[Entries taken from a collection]
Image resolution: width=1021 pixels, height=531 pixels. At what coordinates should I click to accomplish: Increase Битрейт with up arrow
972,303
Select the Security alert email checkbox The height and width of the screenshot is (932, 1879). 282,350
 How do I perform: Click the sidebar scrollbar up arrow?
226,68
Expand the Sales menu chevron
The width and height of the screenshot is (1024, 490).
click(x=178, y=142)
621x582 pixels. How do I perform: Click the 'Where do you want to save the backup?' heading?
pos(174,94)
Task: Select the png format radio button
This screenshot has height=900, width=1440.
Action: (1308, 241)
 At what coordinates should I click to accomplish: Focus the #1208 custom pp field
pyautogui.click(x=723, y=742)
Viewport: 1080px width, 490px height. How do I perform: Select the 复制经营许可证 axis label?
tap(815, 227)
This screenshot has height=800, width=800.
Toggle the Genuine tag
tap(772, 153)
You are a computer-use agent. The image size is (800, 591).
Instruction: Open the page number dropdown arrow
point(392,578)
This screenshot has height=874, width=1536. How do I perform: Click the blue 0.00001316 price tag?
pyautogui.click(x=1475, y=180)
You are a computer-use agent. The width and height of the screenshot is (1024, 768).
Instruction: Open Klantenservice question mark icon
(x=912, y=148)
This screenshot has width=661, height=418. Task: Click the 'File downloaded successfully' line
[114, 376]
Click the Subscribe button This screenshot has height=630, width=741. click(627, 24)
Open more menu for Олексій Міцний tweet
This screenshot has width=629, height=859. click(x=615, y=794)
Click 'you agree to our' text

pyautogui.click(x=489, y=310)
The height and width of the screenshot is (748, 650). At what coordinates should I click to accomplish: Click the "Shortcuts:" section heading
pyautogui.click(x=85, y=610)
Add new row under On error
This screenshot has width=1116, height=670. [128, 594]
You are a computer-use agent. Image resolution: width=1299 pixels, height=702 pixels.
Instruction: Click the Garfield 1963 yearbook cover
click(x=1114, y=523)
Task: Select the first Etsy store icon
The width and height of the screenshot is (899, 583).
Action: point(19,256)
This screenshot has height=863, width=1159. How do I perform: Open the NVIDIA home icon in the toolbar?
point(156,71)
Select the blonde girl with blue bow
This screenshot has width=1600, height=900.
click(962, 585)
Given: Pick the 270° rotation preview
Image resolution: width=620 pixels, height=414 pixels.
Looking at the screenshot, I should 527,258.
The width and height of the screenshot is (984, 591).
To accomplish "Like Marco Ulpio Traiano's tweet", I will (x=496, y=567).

PROBLEM STATEMENT — Copy out every line in the entries above that holds "button".

EXERCISE RESULT —
Task: Select the png format radio button
Click the Subscribe button This screenshot has height=630, width=741. click(627, 24)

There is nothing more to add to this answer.